* Begin Text section *

# Took Delivery Today!!



## kev (Oct 10, 2007)

Finally at last my 21RS was delivered to me today. All new graphics and interior. Love it. Now I've got to wait till spring to use it. It's very dirty. I wish we would have a warm spell so I could wash it then cover it.


----------



## Rip (Jul 13, 2006)

Nice trailer !!!!!!!!!!!!!!!!!!!!!!!!!!!!!!!!!! Love the new graphics


----------



## Airboss (Jul 14, 2007)

Congrats, Kev!


----------



## H2oSprayer (Aug 5, 2006)

Congratulations, she looks very nice.


----------



## hpapa4 (Apr 11, 2007)

Congratulations on the new Outback and welcome to the group. The more the merrier.


----------



## mswalt (Sep 14, 2004)

I like it!

Enjoy!!

Mark


----------



## Oregon_Camper (Sep 13, 2004)

Congrats on the Outback. That baby looks fresh on the inside. Plenty of space for some sweet mods. First one....Quickie Flush!

Enjoy the new Outback...you're going to LOVE it.


----------



## Nathan (Jan 2, 2007)

Congrats on the new trailer. The wait will be worth it!!!


----------



## h2oman (Nov 17, 2005)

Wow. I'm diggin the counter tops and sink color. Congrats.


----------



## Sayonara (Jul 23, 2007)

Congrats !!!! Have fun! The winter will go by fast!


----------



## Aunt B (Apr 30, 2007)

* End Text section *

Copy out the forum thread above in full, word for word.

* Begin Source material *

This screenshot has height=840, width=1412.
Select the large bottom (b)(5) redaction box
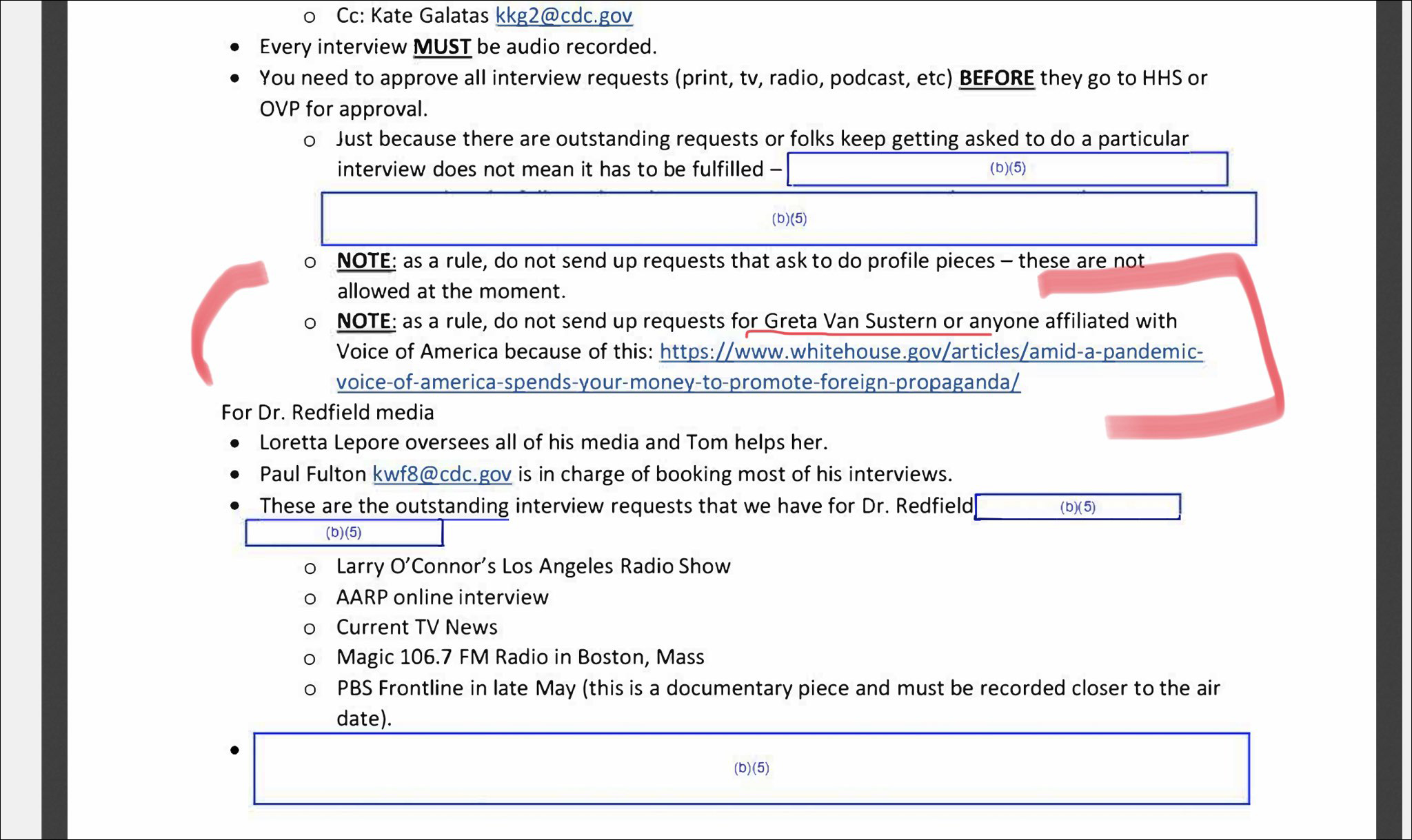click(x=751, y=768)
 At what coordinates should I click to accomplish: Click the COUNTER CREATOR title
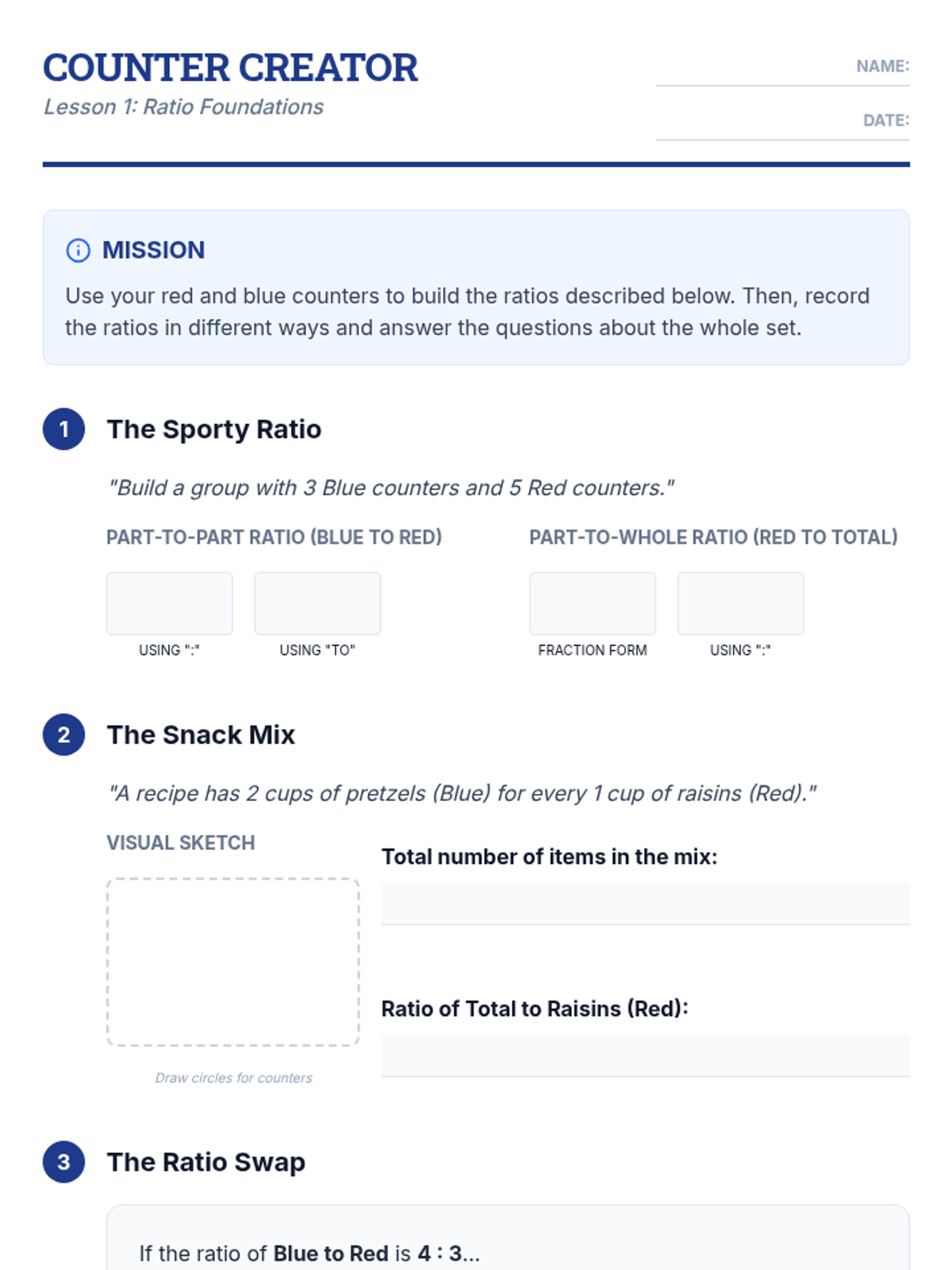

* End Source material *

Answer below:
# Took Delivery Today!!



## kev (Oct 10, 2007)

Finally at last my 21RS was delivered to me today. All new graphics and interior. Love it. Now I've got to wait till spring to use it. It's very dirty. I wish we would have a warm spell so I could wash it then cover it.


----------



## Rip (Jul 13, 2006)

Nice trailer !!!!!!!!!!!!!!!!!!!!!!!!!!!!!!!!!! Love the new graphics


----------



## Airboss (Jul 14, 2007)

Congrats, Kev!


----------



## H2oSprayer (Aug 5, 2006)

Congratulations, she looks very nice.


----------



## hpapa4 (Apr 11, 2007)

Congratulations on the new Outback and welcome to the group. The more the merrier.


----------



## mswalt (Sep 14, 2004)

I like it!

Enjoy!!

Mark


----------



## Oregon_Camper (Sep 13, 2004)

Congrats on the Outback. That baby looks fresh on the inside. Plenty of space for some sweet mods. First one....Quickie Flush!

Enjoy the new Outback...you're going to LOVE it.


----------



## Nathan (Jan 2, 2007)

Congrats on the new trailer. The wait will be worth it!!!


----------



## h2oman (Nov 17, 2005)

Wow. I'm diggin the counter tops and sink color. Congrats.


----------



## Sayonara (Jul 23, 2007)

Congrats !!!! Have fun! The winter will go by fast!


----------



## Aunt B (Apr 30, 2007)